Costa Rica was ranked 44th between Uruguay and Italy. But the country was put in 124th place for the effectiveness of its law-making bodies and 117th place for the number of days to enforce a contract. The country also received low rankings on the top corporate tax rate, the number of procedures to start a business and venture capital availability. The study uses several dozen indexes.
The report found seven countries, Finland, Switzerland, Sweden, Israel, Singapore, the Netherlands and the United States, are leading the world in getting the most economic impact from investments in information and communications technologies.
It says this group of high-achieving economies is doing 33 percent better than other advanced economies and 100 percent better than emerging and developing economies. It says a supportive, enabling environment is critical for success.
The report finds countries that are benefiting most from the digital technologies have quality infrastructure, good business regulations and a ready skills supply.
The study that led to the report assesses the factors, policies and institutions that enable a country to fully leverage information and communication technologies for increased competitiveness and well-being, said the Forum.
World Economic Forum Spokesman Oliver Cann says consumers, rather than businesses and governments are driving the digital revolution.

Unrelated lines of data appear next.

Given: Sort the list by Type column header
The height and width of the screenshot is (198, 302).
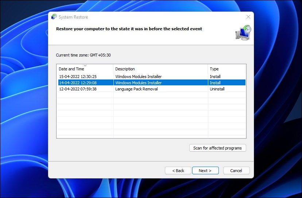Looking at the screenshot, I should click(214, 69).
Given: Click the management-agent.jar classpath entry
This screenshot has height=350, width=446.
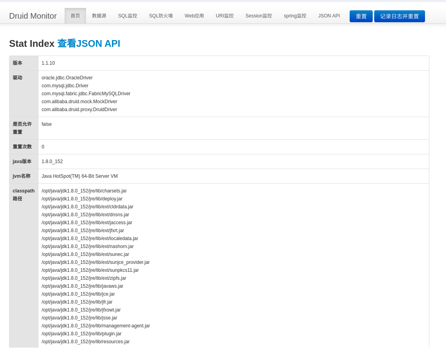Looking at the screenshot, I should pos(96,326).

“We are finding a very laggard contribution, especially from government, which has stagnated over the past few years. I am taking a global view here, there are obviously exceptions. And also business as well. We all think global business is driving ahead, but actually they could be doing a lot more. On the other hand . . . I think the consumer and consumer uptake of the Internet is really far exceeding the contributions and the efforts of governments and business,” Cann says.
The report finds Europe remains at the technology frontier, with seven of the top-ranked countries coming from that region.
The report says the digital divide is widening between rich and poor countries due in large part to a yawning gap in infrastructure, such as high-speed internet. It said that innovation is almost negligible in Latin America and the Caribbean, where regulatory reforms seem to have come to a standstill in many countries.
The authors say infrastructure is not the only factor leading to economic growth, but it is a major factor in holding back less developed economies in the digital age.